* _抜粋文_:
ビット線電位V_BLの検出及び電流上限値Icompの設定は制御部CUによって行われる。以下では、説明を簡単にするために、ビット線BL及びワード線WL等の配線の抵抗による電圧降下は無視して説明する。
なお、第1時刻t01以前において、抵抗変化層VRは高抵抗状態の第1状態であるとする。
図2(a)に表したように、例えば、第1時刻t01よりも前においては、ビット線BLは、非選択電圧VNSELに設定されており、ビット線電位V_BLは、非選択電圧VNSELである。そして、第1時刻t01において、ビット線BLに、選択電圧VSELを有するセット電圧Vsetが印加される。選択電圧VSELが、セット動作電圧に相当する。
本具体例では、選択電圧VSELは、基準電位に対して正極性の電圧であり、非選択電圧VNSELも基準電位に対して正極性の電圧である場合として説明する。または、非選択電圧VNSELは、基準電位と同じ電位である。選択電圧VSELは、非選択電圧VNSELよりも高い電圧である。すなわち、選択電圧VSELの絶対値は、非選択電圧VNSELの絶対値よりも大きい。
このように、第1時刻t01において、ビット線BLに選択電圧VSELを有するセット電圧Vsetが印加されることで、ビット線電位V_BLは、非選択電圧VNSELから上昇し、第2時刻t02において、ビット線電位V_BLは、選択電圧VSELに到達する。本具体例では、選択電圧VSELは第1電圧V1である。
図2(b)に表したように、第1時刻t01よりも前、及び、第1時刻t01以降において、電流上限値Icompは、第1値IL1に設定されている。すなわち、選択電圧VSELを有するセット電圧Vsetがビット線BLに印加され、電流が電流上限値Icompに制限された状態で、ビット線BLに電流が供給される。そして、この電流が、抵抗変化層VRに通電される。そして、この電流の供給と同時に、ビット線電位V_BLが検出される。

* _課題一覧_:
(a) 抜粋文のうち、「なお、第1時刻t01以前にお」で始まり「SELは第1電圧V1である。」で終わる部分を、一字一句違えずに打ち直してください。
(b) 抜粋文の具体例では、選択電圧VSELはどの電圧であると述べられていますか。
(c) セット電圧の印加とビット線電位の検出を説明した抜粋文について、その最後の文の後に続く内容を書き継いでください。
この後に続く行は、抜粋文とは別個の資料です。

* _提供情報_:
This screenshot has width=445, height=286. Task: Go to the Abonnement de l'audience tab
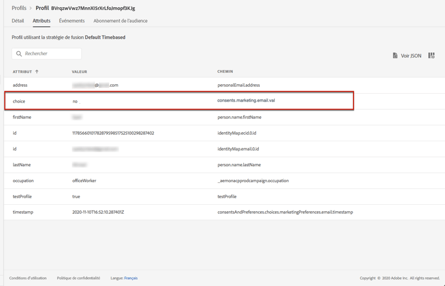120,21
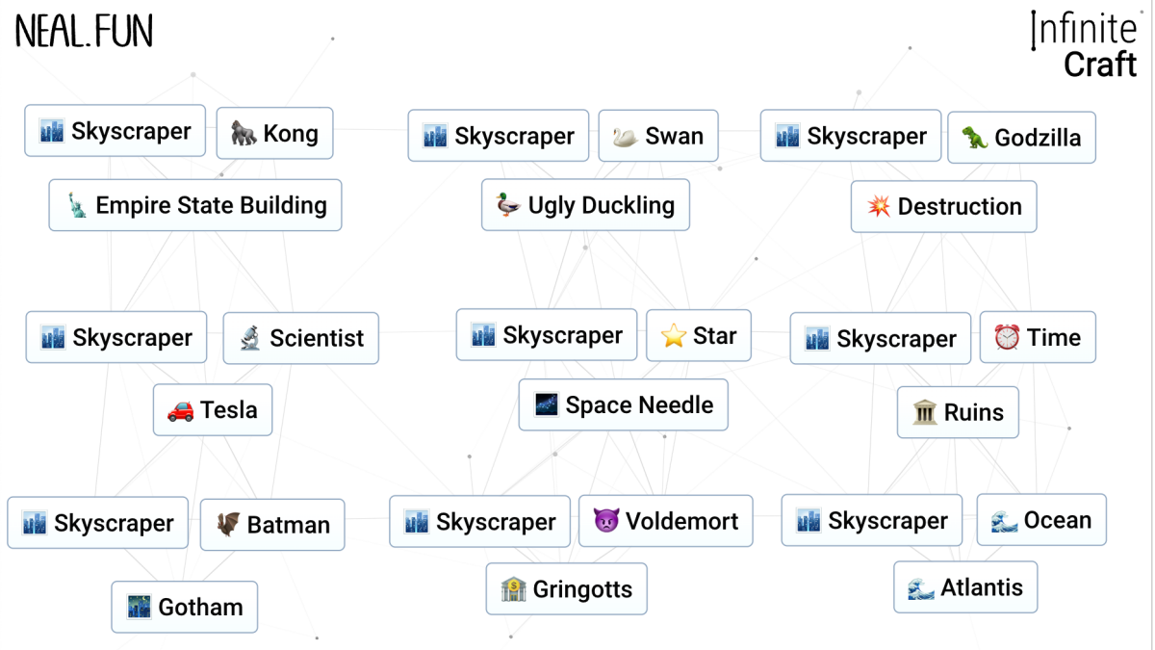Open the NEAL.FUN homepage logo

[x=83, y=29]
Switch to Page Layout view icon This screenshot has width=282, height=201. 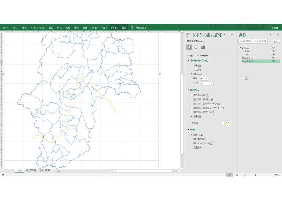237,175
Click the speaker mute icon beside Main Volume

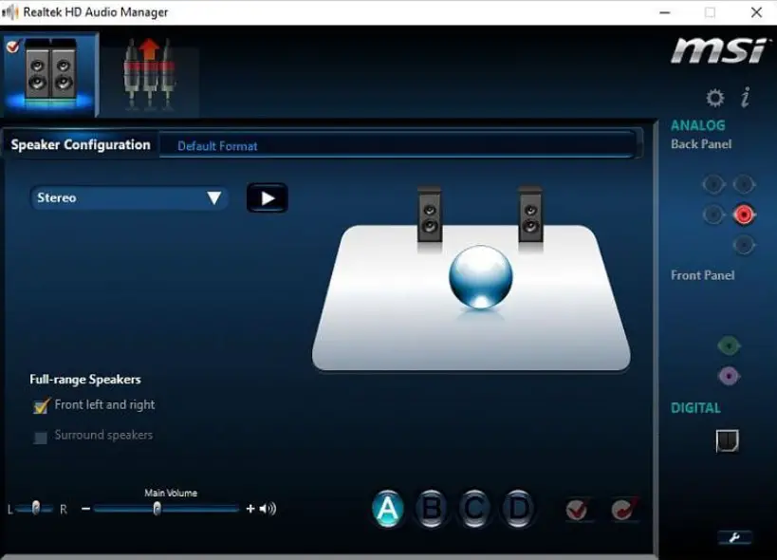267,509

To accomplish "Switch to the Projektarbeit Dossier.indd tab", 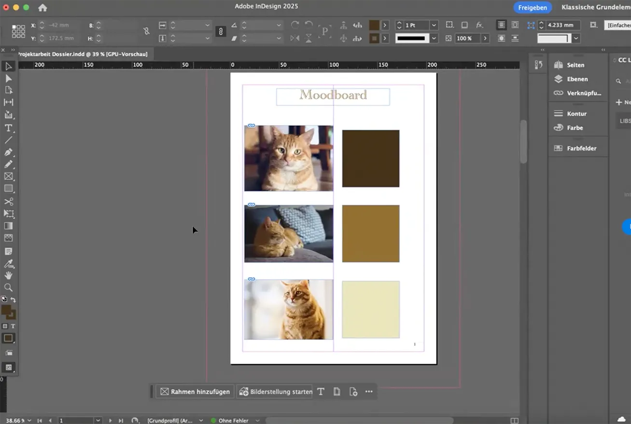I will (83, 54).
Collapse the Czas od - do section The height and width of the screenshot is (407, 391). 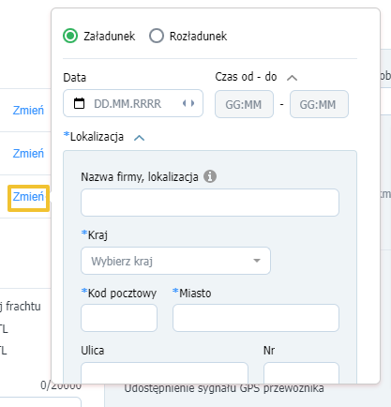coord(292,78)
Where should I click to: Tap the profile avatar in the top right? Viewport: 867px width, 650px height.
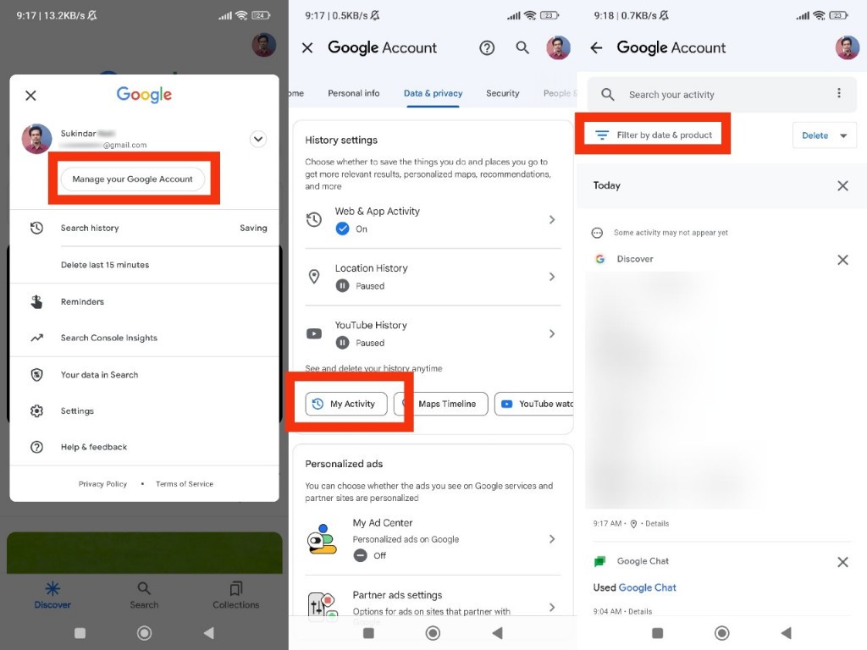coord(848,48)
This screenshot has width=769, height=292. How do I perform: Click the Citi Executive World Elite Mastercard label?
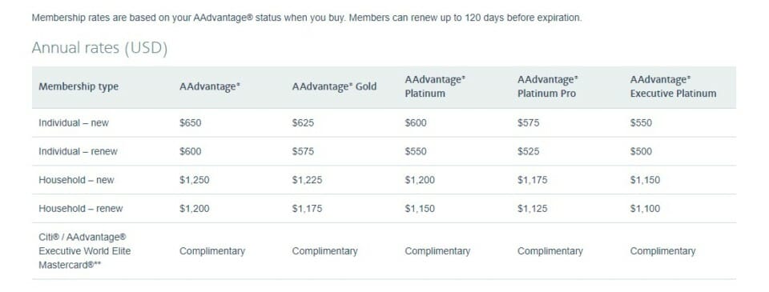pos(85,251)
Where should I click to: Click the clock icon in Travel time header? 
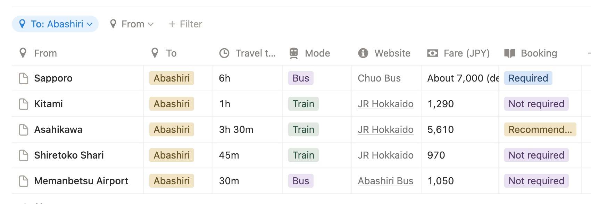coord(224,53)
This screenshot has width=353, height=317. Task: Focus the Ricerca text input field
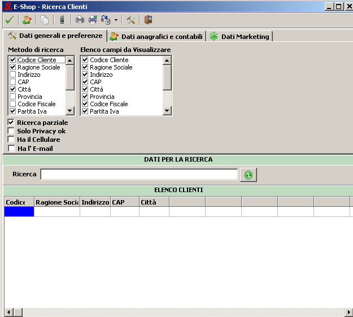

* _解答例_:
(a)
なお、第1時刻t01以前において、抵抗変化層VRは高抵抗状態の第1状態であるとする。
図2(a)に表したように、例えば、第1時刻t01よりも前においては、ビット線BLは、非選択電圧VNSELに設定されており、ビット線電位V_BLは、非選択電圧VNSELである。そして、第1時刻t01において、ビット線BLに、選択電圧VSELを有するセット電圧Vsetが印加される。選択電圧VSELが、セット動作電圧に相当する。
本具体例では、選択電圧VSELは、基準電位に対して正極性の電圧であり、非選択電圧VNSELも基準電位に対して正極性の電圧である場合として説明する。または、非選択電圧VNSELは、基準電位と同じ電位である。選択電圧VSELは、非選択電圧VNSELよりも高い電圧である。すなわち、選択電圧VSELの絶対値は、非選択電圧VNSELの絶対値よりも大きい。
このように、第1時刻t01において、ビット線BLに選択電圧VSELを有するセット電圧Vsetが印加されることで、ビット線電位V_BLは、非選択電圧VNSELから上昇し、第2時刻t02において、ビット線電位V_BLは、選択電圧VSELに到達する。本具体例では、選択電圧VSELは第1電圧V1である。

(b) 第1電圧V1です。

(c)
そして、例えばこの電流の通電によって抵抗変化層VRの抵抗が第1状態(高抵抗状態)から、第2状態(低抵抗状態)に向けて変化する。
すなわち、図2(a)に表したように、第3時刻t03において抵抗変化層VRの抵抗が低下する。このとき、ビット線BLに流れる電流が電流上限値Icompに制限されているため、ビット線電位V_BLは、抵抗変化層VRの抵抗の減少に伴って、低下する。
このビット線電位V_BLの低下は検出されており、第4時刻t04において、検出されたビット線電位V_BL(の絶対値)が予め定められた基準値VREF(例えば第1基準値VREF1)にまで低下する。
このとき、図2(b)に表したように、制御部CUは、検出されたビット線電位V_BL(の絶対値)が予め定められた基準値VREF(例えば第1基準値VREF1)にまで低下したとき(第4時刻t04)に、電流上限値Icompを増やす。本具体例では、制御部CUは、第1値IL1から、第1値IL1よりも大きい第2値IL2に向けて、電流上限値Icompを増やす。本具体例では、第4時刻t04から電流上限値Icompが増大され、第5時刻t05において、電流上限値Icompは第2値IL2に到達する。
これにより、ビット線電位V_BLは、第4時刻t04以降において上昇し、例えば第5時刻t05において、一定値(この例では第2電圧V2)に到達する。第2電圧V2は第1電圧V1と同じでも良く、また、第1電圧V1と異なっても良い。ビット線BLに流れる電流が第2値IL2で制限されている場合には、第2電圧V2は第1電圧V1よりも小さな値となる。
なお、図2(a)に例示したように、抵抗変化層VRにおける抵抗値の変化が極めて速い場合には、第4時刻t04から第5時刻t05の間の非常に短い期間において、ビット線電位V_BLは基準値VREF(例えば第1基準値VREF1)よりも小さい値を取り得る。そして、ビット線電位V_BLはその値から上昇する。
そして、電流上限値Icompが第2値IL2に増大された状態で、電流がビット線BLに供給され、例えば予め定められた時間の経過に伴って、第6時刻t06において、ビット線BLへの電流の供給の終了動作が実施される。すなわち、第6時刻t06において、セット電圧Vsetは例えば非選択電圧VNSELに設定され、ビット線電位V_BLは、若干の時間遅れを経て、第7時刻t07において、非選択電圧VNSELに戻る。
このように、本実施形態に係る不揮発性記憶装置110においては、電流上限値Icompが第1値IL1に設定された第1の電流供給(ステップS110)と、ビット線電位V_BLが、基準値VREFにまで低下して、電流上限値Icompが第2値IL2に増大された第2の電流供給(ステップS120)と、が実施される。これにより、セット動作の制御性が向上できる。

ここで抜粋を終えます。